WORK TO BE COMPLETED
Search the entries below for the string "computer" and copy the lines that hold it.

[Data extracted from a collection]
---+---
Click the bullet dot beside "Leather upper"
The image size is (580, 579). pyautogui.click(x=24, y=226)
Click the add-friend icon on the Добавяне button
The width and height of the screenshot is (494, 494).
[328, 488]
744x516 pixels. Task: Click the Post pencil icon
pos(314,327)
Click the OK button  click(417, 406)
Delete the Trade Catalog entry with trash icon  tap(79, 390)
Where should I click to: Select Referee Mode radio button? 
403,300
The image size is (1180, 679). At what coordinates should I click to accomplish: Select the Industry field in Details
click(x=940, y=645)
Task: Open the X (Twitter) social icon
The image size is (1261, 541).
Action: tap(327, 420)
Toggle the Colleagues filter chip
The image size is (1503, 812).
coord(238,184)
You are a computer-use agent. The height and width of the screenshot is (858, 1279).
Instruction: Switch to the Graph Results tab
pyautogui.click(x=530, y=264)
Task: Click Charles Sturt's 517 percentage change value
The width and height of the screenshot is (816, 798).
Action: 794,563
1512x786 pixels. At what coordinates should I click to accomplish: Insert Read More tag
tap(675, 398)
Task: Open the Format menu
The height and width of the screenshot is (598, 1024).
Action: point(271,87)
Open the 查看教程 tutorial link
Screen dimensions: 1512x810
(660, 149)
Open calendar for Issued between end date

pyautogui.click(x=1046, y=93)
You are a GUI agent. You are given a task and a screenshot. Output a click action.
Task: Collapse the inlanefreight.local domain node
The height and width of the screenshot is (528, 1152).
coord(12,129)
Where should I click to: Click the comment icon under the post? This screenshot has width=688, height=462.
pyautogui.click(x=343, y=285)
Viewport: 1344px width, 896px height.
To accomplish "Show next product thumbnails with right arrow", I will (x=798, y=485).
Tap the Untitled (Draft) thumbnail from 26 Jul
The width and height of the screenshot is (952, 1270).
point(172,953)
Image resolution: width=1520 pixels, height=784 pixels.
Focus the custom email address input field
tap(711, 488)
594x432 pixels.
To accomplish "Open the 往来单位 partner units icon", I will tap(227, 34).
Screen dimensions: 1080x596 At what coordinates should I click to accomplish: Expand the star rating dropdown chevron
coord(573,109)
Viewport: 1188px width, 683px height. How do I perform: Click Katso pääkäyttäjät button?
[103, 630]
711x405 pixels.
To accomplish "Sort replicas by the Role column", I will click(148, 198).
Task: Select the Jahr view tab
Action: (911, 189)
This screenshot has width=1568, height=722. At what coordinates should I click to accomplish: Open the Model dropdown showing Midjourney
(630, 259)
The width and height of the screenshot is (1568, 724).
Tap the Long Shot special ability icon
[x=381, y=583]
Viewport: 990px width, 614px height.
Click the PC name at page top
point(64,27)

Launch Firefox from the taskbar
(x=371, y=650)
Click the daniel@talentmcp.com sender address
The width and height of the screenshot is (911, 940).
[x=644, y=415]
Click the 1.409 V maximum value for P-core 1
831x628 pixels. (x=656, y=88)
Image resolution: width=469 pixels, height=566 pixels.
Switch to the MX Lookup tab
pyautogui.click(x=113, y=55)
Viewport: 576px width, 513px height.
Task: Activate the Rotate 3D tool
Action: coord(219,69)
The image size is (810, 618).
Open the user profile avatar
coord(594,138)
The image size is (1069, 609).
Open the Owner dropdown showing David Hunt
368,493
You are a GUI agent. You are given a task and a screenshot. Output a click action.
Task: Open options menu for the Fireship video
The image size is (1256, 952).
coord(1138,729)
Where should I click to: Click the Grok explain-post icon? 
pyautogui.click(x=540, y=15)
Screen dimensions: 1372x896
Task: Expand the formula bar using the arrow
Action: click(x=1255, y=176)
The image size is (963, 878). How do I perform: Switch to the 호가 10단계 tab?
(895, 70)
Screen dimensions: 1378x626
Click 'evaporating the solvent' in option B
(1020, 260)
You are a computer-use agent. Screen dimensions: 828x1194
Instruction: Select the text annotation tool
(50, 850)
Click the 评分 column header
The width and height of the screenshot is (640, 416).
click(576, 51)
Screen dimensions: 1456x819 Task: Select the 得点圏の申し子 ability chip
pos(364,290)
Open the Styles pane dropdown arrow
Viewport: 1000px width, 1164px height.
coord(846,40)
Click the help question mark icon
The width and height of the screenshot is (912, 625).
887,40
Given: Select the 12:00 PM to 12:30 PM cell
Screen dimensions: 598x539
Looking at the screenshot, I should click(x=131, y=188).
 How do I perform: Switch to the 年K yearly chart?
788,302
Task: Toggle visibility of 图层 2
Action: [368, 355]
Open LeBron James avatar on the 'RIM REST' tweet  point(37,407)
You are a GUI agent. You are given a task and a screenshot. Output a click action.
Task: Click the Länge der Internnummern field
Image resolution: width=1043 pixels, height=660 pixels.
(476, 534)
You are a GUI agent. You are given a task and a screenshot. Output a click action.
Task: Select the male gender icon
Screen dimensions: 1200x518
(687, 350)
---+---
SOLUTION TO THE EXERCISE
You are a computer-use agent. The height and width of the screenshot is (858, 1279).
You are a computer-use agent. Screen dimensions: 828x1194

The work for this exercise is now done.